> _Goal of the exercise_: Look below for the line containing "Open the master branch dropdown" and the line containing "Given: Choose the 石狩第1サイト list entry"; repeat exactly those two lines and all lines between them, and nothing else.

> _Data to use_:
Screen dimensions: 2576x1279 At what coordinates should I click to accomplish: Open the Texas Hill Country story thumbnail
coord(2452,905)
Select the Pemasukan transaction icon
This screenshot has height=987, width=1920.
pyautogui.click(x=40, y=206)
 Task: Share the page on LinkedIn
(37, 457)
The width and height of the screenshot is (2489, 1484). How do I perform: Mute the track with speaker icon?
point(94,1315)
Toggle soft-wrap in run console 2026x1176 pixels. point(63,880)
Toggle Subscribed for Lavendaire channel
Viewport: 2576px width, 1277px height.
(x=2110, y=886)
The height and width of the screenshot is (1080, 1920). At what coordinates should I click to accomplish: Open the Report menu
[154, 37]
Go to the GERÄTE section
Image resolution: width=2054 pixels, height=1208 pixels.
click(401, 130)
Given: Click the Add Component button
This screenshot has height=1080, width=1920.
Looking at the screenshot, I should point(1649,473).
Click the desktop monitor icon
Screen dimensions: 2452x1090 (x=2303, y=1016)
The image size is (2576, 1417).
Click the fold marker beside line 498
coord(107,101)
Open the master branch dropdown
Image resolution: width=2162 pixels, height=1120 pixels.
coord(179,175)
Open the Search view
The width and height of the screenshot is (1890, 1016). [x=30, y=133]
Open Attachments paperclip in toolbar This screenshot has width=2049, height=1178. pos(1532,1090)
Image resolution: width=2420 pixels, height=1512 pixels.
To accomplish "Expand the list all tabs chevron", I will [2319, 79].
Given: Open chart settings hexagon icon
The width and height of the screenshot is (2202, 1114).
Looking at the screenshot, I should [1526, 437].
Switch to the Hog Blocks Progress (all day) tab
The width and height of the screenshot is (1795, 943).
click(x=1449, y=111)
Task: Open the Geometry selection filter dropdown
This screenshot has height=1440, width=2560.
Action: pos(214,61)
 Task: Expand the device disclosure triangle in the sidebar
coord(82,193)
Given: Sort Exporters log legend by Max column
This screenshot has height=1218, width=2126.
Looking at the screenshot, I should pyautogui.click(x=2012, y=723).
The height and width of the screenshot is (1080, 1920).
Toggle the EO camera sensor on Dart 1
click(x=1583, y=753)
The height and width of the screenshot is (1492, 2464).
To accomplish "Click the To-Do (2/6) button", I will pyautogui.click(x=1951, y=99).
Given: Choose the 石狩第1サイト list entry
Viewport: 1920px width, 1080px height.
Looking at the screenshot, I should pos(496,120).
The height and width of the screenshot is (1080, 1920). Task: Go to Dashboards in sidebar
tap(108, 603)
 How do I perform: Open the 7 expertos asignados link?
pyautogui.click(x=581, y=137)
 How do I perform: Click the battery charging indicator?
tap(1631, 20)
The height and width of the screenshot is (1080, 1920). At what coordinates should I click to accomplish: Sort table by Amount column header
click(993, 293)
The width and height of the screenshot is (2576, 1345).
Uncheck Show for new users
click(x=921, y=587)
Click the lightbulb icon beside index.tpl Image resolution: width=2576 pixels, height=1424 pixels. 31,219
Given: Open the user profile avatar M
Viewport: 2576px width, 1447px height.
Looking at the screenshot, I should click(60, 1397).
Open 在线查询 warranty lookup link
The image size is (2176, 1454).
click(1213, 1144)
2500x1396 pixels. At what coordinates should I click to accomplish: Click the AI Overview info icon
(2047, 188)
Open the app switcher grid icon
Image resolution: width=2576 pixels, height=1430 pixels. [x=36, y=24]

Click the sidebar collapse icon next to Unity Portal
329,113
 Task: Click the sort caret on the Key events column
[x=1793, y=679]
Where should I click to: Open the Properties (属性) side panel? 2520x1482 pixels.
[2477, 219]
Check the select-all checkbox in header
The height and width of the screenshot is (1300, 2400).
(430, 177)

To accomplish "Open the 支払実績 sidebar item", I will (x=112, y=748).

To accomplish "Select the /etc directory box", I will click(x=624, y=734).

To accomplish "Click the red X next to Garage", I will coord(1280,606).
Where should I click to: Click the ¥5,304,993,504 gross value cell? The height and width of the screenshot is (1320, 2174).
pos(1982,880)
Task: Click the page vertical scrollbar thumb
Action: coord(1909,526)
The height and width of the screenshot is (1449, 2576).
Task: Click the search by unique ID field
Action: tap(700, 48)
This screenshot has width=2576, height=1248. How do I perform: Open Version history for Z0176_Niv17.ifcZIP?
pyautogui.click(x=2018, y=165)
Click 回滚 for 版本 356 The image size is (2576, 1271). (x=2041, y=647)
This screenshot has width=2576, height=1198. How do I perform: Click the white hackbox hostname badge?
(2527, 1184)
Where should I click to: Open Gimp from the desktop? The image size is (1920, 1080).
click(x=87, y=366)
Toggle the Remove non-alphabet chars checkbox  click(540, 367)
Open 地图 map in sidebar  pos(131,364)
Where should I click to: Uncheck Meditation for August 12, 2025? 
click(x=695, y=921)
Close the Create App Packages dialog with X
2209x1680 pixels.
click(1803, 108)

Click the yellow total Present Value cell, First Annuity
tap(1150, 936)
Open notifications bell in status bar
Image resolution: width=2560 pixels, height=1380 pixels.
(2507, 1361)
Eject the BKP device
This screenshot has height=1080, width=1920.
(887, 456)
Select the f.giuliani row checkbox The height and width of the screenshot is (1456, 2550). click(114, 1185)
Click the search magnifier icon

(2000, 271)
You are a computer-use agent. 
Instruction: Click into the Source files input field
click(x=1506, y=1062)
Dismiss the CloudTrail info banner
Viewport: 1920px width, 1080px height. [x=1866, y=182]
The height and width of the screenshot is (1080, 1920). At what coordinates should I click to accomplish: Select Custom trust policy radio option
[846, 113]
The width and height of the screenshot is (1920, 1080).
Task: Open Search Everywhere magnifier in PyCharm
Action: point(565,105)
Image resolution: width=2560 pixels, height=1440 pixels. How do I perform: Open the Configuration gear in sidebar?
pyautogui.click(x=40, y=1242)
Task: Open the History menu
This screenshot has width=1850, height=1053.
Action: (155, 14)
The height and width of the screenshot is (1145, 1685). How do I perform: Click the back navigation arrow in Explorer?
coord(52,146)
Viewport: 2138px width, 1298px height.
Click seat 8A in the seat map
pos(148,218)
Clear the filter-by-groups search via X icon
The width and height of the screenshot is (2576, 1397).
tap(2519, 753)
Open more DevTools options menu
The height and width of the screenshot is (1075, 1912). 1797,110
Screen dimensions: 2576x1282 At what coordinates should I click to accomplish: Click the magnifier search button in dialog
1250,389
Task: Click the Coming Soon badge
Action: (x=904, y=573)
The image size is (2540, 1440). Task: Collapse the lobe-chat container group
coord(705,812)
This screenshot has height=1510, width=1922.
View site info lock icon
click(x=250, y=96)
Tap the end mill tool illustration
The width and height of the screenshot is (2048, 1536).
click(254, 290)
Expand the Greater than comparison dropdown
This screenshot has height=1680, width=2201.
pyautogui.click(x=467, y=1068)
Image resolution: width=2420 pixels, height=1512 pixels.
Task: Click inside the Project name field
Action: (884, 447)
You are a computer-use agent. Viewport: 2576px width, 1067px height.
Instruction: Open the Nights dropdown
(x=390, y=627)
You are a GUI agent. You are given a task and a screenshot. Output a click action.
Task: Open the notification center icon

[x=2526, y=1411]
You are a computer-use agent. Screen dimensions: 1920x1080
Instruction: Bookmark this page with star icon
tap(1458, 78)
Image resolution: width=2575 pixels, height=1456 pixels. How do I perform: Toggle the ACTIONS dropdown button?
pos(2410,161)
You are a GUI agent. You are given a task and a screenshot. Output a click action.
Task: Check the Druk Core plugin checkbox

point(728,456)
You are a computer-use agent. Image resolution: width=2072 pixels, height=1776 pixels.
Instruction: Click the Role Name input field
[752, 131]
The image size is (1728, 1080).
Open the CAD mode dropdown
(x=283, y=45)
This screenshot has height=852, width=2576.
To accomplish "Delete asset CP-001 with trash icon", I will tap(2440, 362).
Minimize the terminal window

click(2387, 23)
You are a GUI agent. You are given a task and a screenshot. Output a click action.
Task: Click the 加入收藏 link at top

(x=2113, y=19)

> _Answer space_:
Open the master branch dropdown
Image resolution: width=2162 pixels, height=1120 pixels.
coord(179,175)
Open the Search view
The width and height of the screenshot is (1890, 1016). [x=30, y=133]
Open Attachments paperclip in toolbar This screenshot has width=2049, height=1178. pos(1532,1090)
Image resolution: width=2420 pixels, height=1512 pixels.
To accomplish "Expand the list all tabs chevron", I will [2319, 79].
Given: Open chart settings hexagon icon
The width and height of the screenshot is (2202, 1114).
Looking at the screenshot, I should [1526, 437].
Switch to the Hog Blocks Progress (all day) tab
The width and height of the screenshot is (1795, 943).
click(x=1449, y=111)
Task: Open the Geometry selection filter dropdown
This screenshot has height=1440, width=2560.
Action: pos(214,61)
 Task: Expand the device disclosure triangle in the sidebar
coord(82,193)
Given: Sort Exporters log legend by Max column
This screenshot has height=1218, width=2126.
Looking at the screenshot, I should pyautogui.click(x=2012, y=723).
The height and width of the screenshot is (1080, 1920).
Toggle the EO camera sensor on Dart 1
click(x=1583, y=753)
The height and width of the screenshot is (1492, 2464).
To accomplish "Click the To-Do (2/6) button", I will pyautogui.click(x=1951, y=99).
Given: Choose the 石狩第1サイト list entry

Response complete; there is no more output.